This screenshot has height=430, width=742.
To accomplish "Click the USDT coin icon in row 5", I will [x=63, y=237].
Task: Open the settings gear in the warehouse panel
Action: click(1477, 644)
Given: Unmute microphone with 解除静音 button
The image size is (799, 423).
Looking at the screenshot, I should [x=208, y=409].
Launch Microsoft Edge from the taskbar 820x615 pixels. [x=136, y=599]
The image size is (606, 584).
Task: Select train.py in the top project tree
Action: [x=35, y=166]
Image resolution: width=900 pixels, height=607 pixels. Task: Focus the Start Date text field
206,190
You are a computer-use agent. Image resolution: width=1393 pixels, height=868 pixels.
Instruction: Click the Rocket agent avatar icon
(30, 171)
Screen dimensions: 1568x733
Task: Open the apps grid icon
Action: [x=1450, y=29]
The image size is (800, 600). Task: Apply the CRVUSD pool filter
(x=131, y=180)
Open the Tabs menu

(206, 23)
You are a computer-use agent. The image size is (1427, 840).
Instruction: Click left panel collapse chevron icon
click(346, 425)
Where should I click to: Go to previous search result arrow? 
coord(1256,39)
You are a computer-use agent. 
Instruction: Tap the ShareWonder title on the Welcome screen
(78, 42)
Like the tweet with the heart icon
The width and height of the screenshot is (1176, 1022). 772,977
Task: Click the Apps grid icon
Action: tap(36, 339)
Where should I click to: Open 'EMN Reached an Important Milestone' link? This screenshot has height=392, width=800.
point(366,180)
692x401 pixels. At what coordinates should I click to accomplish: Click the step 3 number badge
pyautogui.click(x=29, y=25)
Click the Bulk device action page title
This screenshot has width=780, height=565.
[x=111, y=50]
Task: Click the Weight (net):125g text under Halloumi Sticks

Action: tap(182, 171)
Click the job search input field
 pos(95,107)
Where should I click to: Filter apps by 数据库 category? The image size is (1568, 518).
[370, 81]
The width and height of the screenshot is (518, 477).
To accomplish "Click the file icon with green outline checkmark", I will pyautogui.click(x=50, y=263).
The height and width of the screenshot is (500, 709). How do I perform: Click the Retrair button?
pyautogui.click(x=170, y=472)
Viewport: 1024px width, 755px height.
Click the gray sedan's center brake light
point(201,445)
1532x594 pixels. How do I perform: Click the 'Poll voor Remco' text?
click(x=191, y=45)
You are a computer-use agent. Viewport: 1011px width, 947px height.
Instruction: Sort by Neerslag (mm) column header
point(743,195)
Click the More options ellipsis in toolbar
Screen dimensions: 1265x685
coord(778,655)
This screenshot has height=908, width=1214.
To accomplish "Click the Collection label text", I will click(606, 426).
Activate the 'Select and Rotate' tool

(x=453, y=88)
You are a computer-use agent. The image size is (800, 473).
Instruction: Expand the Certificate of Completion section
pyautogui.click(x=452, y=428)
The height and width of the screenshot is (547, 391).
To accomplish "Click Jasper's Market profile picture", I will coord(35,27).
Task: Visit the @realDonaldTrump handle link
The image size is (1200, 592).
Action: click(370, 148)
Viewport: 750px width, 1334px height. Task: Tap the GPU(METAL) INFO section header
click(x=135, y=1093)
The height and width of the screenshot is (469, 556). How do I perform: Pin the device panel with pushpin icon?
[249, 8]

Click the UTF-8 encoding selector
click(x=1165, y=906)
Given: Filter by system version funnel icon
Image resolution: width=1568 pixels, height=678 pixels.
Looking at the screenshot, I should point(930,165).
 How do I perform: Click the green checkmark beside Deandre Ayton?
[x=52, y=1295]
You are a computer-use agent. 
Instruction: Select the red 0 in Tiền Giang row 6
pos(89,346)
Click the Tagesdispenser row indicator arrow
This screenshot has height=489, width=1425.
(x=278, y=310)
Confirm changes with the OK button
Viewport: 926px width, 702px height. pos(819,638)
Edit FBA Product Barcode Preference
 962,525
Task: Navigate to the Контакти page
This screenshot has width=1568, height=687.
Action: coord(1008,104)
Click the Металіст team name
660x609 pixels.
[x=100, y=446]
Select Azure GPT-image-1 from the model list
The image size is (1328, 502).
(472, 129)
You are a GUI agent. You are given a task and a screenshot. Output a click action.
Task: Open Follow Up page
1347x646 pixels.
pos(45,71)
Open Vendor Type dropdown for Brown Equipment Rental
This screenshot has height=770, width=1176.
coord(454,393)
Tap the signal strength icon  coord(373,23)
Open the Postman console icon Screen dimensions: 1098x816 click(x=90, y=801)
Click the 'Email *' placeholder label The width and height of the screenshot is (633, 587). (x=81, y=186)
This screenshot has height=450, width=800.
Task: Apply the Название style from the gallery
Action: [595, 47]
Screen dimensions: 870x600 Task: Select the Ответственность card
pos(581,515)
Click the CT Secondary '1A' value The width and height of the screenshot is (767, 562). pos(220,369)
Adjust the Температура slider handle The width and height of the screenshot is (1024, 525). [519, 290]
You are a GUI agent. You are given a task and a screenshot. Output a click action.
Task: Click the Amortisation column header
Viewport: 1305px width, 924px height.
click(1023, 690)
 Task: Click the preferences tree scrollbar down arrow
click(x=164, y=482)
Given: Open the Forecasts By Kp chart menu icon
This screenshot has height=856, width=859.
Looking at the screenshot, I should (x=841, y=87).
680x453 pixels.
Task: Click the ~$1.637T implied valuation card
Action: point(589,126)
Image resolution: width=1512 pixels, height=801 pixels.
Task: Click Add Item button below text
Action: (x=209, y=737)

__Task instructions__. Begin with the line that has "692x401 pixels. At" in the listing above and end after the line that has "You are a computer-use agent. The image size is (800, 473)."; output those lines exactly.

__Response to this exercise__.
692x401 pixels. At what coordinates should I click to accomplish: Click the step 3 number badge
pyautogui.click(x=29, y=25)
Click the Bulk device action page title
This screenshot has width=780, height=565.
[x=111, y=50]
Task: Click the Weight (net):125g text under Halloumi Sticks

Action: tap(182, 171)
Click the job search input field
 pos(95,107)
Where should I click to: Filter apps by 数据库 category? The image size is (1568, 518).
[370, 81]
The width and height of the screenshot is (518, 477).
To accomplish "Click the file icon with green outline checkmark", I will pyautogui.click(x=50, y=263).
The height and width of the screenshot is (500, 709). How do I perform: Click the Retrair button?
pyautogui.click(x=170, y=472)
Viewport: 1024px width, 755px height.
Click the gray sedan's center brake light
point(201,445)
1532x594 pixels. How do I perform: Click the 'Poll voor Remco' text?
click(x=191, y=45)
You are a computer-use agent. Viewport: 1011px width, 947px height.
Instruction: Sort by Neerslag (mm) column header
point(743,195)
Click the More options ellipsis in toolbar
Screen dimensions: 1265x685
coord(778,655)
This screenshot has height=908, width=1214.
To accomplish "Click the Collection label text", I will click(606, 426).
Activate the 'Select and Rotate' tool

(x=453, y=88)
You are a computer-use agent. The image size is (800, 473).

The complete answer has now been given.